Bankruptcy of Silicon Valley Bank and Its Possible Impact on Startups

Bankruptcy of Silicon Valley Bank and Its Possible Impact on Startups

It is reported that after the bank of Silicon Valley announced its bankruptcy in a flash on March 10, it triggered a severe shock in the capital market. Investors are paying high attention to the possible chain reaction caused by the event. Lise Buyer, a senior adviser to the US IPO and founding partner of Class V Group, said that if the Silicon Valley Bank could not be rescued at the weekend, 80% of the startups supported by venture capital would be affected to varying degrees. Relevant regulatory filing documents show that as of December last year, more than 95% of deposits in Silicon Valley banks had not been insured, and many of these depositors were start-up companies. The market is worried that because enterprises may not be able to pay wages this month, this will in turn trigger a wave of large-scale closures and layoffs in the technology industry. (I)

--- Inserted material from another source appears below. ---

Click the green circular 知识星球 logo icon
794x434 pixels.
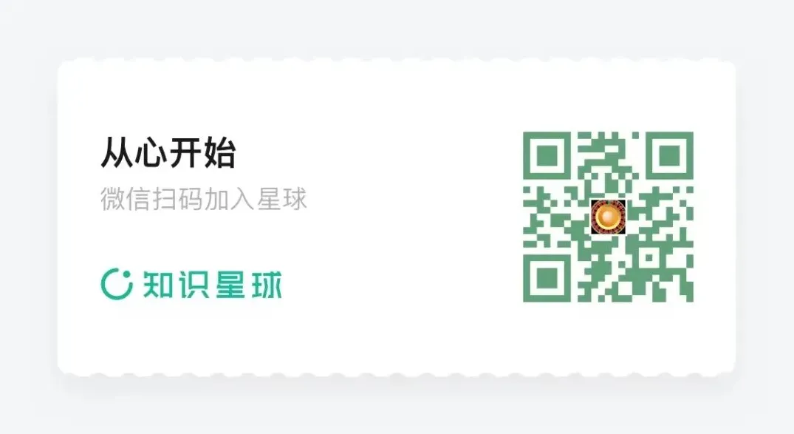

International investors: Silicon Valley Bank may affect 80% of VC support enterprises if there is no rescue

Analysis based on this information:


The sudden announcement of the bankruptcy of Silicon Valley Bank on March 10 has sent shockwaves through the capital market, with investors worried about a possible chain reaction that could affect start-ups supported by venture capital. Lise Buyer, a senior adviser to the US IPO and founding partner of Class V Group, has warned that if the Silicon Valley Bank is not rescued, it could have an adverse impact on 80% of the start-ups supported by the venture capital. This news has sparked concern among investors and depositors of the bank, especially start-up companies that have deposited more than 95% of their deposits in the bank, most of which are not insured.

As per regulatory filings, more than 95% of deposits made in Silicon Valley Bank were not insured as of December last year, leading to worries that start-ups could suffer severe financial losses, leading to widespread closures and layoffs in the technology industry. It is said that many start-ups heavily rely on the bank’s services for banking, investment, and loan services. However, if the bank fails to get financial support at this critical stage, the start-ups will face massive losses, creating a significant domino effect.

The bankruptcy of Silicon Valley Bank has triggered concerns among start-ups about how they would survive in the absence of their principal banking partner. Venture capitalists who have invested in the affected start-ups are also likely to face losses as a result of the bank’s collapse. In this context, the start-ups may need to find alternative funding sources, negotiate with their investors or consider mergers or acquisitions with other firms to stay in business.

In conclusion, the bankruptcy of Silicon Valley Bank has raised concerns among investors, depositors, start-ups, venture capitalists, and the financial community at large. It highlights the interdependence of start-ups and their partner financial institutions and the need for regulatory oversight to protect small businesses. As the situation unfolds, start-ups will need to consider alternative funding and cash management strategies to withstand the shocks of their partner’s bankruptcy.